Work instructions:
1. Restate the passage on Yugoslavia's health care system, starting with "Poor nutrition and" and going on through "ravaged the country.", putting "afflicted" in place of "ravaged".
2. Decide whether each statement below agrees with the passage on Yugoslavia's health care system. Answer yes or no for each, and quote the words of the passage that settle it.
(a) Private farmers and their families were covered from the start of the general health insurance program.
(b) Diphtheria was eradicated completely.
(c) In 1983 Kosovo had more persons per doctor than Slovenia.
3. Summarize the passage on Yugoslavia's health care system in three sentences.

Document text:
+++++

Development of the Health Care System

Poor nutrition and ignorance of hygiene and child care were normal conditions in Yugoslavia before World War II. As a result, Yugoslavia suffered Europe's highest death rate from tuberculosis; malaria, diphtheria, typhus, syphilis, dysentery, and whooping cough also ravaged the country.

After World War II, the Yugoslav state took direct control of the country's health care system and established a general health insurance program. In the early years of the program, coverage was inconsistent for a substantial portion of the population; private farmers and their families were not covered until 1959. In recent decades, however, improvements in health care and the delivery of health services were dramatic. Overall coverage rose from a quarter of the population in 1952 to over 80 percent in 1984 (see table 10, Appendix). The number of physicians rose to 45,869 in 1987, and the number of hospital beds reached 142,427. Health education and increased access to health care reduced the outbreak of infectious diseases to a fraction of earlier levels. Diphtheria was eradicated completely; the incidence of typhus fell from 3,022 in 1955 to 160 in 1986, of syphilis from 7,248 to 300; of whooping cough from 28,066 to 2,978; and of tuberculosis from 37,945 to 15,891. Maternity-related deaths and birth-related infant deaths also plummeted between the 1950s and the 1980s.

In 1987, farmers and farm workers used health-care facilities about one-fourth as often as industrial workers. Job openings at rural health-care facilities went unfilled despite the fact that few jobs for health-care workers existed in the cities. Between 1965 and 1970, a third of all medical school graduates left the country to find work. Disparities in health care between Yugoslavia's developed and less-developed regions also were dramatic. In 1983 Slovenia had one doctor for every 434 persons, compared with one per 1,141 persons in Kosovo. Likewise, Slovenian hospitals had one bed per 128 persons in the republic; Kosovo, one bed per 334 persons. In Slovenia, 99.7 percent of all births took place with professional medical care; in Kosovo, professional care attended only 60.5 percent of births. Overall, in 1990 Yugoslavia had 45,000 doctors and 280 hospitals with a total capacity of 145,000 beds.

+++++

Listed entries:
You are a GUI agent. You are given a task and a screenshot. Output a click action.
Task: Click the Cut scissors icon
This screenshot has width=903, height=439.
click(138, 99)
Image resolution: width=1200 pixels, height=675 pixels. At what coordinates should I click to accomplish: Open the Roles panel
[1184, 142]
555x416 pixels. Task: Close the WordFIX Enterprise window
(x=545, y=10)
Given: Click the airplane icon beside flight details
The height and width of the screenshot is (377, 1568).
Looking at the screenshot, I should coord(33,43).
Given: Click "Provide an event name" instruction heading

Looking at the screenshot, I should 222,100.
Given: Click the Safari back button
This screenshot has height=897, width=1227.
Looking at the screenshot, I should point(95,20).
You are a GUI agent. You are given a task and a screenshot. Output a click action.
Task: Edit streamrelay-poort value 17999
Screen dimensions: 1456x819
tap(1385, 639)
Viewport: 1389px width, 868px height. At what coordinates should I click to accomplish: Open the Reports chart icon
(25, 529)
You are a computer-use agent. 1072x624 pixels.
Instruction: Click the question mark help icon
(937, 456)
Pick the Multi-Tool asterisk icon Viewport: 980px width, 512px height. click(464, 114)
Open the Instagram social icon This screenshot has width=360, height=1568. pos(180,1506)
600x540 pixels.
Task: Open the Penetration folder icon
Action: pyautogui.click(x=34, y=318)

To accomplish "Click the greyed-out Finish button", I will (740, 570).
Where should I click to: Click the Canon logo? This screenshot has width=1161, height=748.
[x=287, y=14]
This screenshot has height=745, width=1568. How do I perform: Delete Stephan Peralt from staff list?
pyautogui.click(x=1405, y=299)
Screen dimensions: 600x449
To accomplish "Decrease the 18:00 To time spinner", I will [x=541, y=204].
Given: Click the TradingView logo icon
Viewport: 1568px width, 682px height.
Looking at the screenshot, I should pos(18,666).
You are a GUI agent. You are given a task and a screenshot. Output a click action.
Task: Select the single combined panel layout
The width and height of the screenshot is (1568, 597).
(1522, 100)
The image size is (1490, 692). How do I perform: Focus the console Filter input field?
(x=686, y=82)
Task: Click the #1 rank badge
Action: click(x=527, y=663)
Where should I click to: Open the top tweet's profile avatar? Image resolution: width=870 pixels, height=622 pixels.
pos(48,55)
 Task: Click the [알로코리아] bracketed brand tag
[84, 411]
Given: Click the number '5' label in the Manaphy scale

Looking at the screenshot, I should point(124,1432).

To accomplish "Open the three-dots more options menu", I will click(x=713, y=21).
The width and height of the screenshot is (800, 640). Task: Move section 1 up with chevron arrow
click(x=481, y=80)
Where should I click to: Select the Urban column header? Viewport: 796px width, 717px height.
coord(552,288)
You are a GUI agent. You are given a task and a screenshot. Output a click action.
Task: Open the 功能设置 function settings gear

+++++

Problem solutions:
1.
Poor nutrition and ignorance of hygiene and child care were normal conditions in Yugoslavia before World War II. As a result, Yugoslavia suffered Europe's highest death rate from tuberculosis; malaria, diphtheria, typhus, syphilis, dysentery, and whooping cough also afflicted the country.

2.
(a) No: "private farmers and their families were not covered until 1959."
(b) Yes: "Diphtheria was eradicated completely"
(c) Yes: "In 1983 Slovenia had one doctor for every 434 persons, compared with one per 1,141 persons in Kosovo."

3. Before World War II, Yugoslavia suffered from poor nutrition, ignorance of hygiene and child care, and Europe's highest tuberculosis death rate. After the war the state took direct control of health care and set up a general health insurance program, and coverage rose from a quarter of the population in 1952 to over 80 percent in 1984 while infectious diseases fell to a fraction of earlier levels. Large disparities remained, however: farmers used health-care facilities far less than industrial workers, and less-developed regions such as Kosovo had far fewer doctors and hospital beds per person than Slovenia.